İstenen görev: Sağlık çalışanlarına yönelik şiddeti konu alan metinde Ocak ayı için verilen sayısal verilerin tamamını, her birinin neyi ifade ettiğini belirterek sıralayın.

Metin parçası:
============

Açıklamasında 2021 yılının tüm dünyada olduğu gibi ülkemizde
de sağlık çalışanları yılı ilan edildiğine dikkat çeken Şube Başkanı Ekrem
Özdemir, “BM tarafından tüm dünyada olduğu gibi ülkemizde de “Sağlık
Çalışanları Yılı” ilan edilen 2021 yılının, bu bağlamda herkesin milat kabul
etmesi gerekmektedir. Aksi durumda, her
geçen gün kararan şiddet bulutu, sağlık çalışanlarını çok daha fazla mağdur
edecektir. Ne yazı ki önceki aylarda
olduğu gibi yeni yılın Ocak verileri de bu endişemizi haklı çıkarmaktadır. Ocak ayı boyunca, sağlık birimlerinde
kamuoyuna yansıyan 13 şiddet olayı yaşandı.
Bu olaylara sebebiyet veren 45 saldırgan, pandemiyle korakor mücadele
eden 19 sağlık çalışanını mağdur etti.

============

Veri kümesinden alıntılar:
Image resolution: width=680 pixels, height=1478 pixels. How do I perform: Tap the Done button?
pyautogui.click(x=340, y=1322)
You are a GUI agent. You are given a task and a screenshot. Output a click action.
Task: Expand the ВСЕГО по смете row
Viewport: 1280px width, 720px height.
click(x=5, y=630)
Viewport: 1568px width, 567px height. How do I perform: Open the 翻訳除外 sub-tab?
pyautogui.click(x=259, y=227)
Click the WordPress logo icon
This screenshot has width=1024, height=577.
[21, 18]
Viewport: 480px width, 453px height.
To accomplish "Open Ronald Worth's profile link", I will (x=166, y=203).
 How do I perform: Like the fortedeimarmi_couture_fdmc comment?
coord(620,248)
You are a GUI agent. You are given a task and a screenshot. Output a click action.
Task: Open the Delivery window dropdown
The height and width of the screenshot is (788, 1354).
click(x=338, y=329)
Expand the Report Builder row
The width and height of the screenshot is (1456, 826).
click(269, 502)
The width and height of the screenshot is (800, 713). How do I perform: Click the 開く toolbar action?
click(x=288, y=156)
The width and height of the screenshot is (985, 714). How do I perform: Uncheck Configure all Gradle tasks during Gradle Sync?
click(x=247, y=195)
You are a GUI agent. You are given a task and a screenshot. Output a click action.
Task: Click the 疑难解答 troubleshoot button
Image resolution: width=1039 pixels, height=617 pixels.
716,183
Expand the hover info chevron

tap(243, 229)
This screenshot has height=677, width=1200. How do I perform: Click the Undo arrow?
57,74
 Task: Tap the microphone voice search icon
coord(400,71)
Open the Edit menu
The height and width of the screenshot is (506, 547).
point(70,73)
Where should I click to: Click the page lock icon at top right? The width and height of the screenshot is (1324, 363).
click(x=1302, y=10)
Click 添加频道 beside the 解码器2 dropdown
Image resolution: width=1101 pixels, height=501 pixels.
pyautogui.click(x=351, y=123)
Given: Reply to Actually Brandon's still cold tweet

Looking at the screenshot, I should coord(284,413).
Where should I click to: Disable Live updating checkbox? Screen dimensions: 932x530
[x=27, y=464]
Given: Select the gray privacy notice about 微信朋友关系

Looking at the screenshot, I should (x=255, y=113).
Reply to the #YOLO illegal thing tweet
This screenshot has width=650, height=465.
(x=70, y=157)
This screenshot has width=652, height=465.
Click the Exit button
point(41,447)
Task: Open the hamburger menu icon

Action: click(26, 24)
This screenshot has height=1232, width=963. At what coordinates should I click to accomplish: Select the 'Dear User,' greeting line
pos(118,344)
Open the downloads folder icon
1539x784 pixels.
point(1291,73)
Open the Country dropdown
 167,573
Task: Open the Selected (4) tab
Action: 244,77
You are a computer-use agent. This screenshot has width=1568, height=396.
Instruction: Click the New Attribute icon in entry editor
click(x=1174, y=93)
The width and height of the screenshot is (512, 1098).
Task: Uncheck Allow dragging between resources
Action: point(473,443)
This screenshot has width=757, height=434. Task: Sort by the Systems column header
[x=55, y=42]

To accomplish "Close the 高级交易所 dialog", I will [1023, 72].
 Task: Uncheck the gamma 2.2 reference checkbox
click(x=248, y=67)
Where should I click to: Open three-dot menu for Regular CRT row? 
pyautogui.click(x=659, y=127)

============

Cevap alanı:
- 13: Ocak ayı boyunca sağlık birimlerinde yaşanan ve kamuoyuna yansıyan şiddet olayı sayısı
- 45: Bu olaylara sebebiyet veren saldırgan sayısı
- 19: Bu saldırganların mağdur ettiği sağlık çalışanı sayısı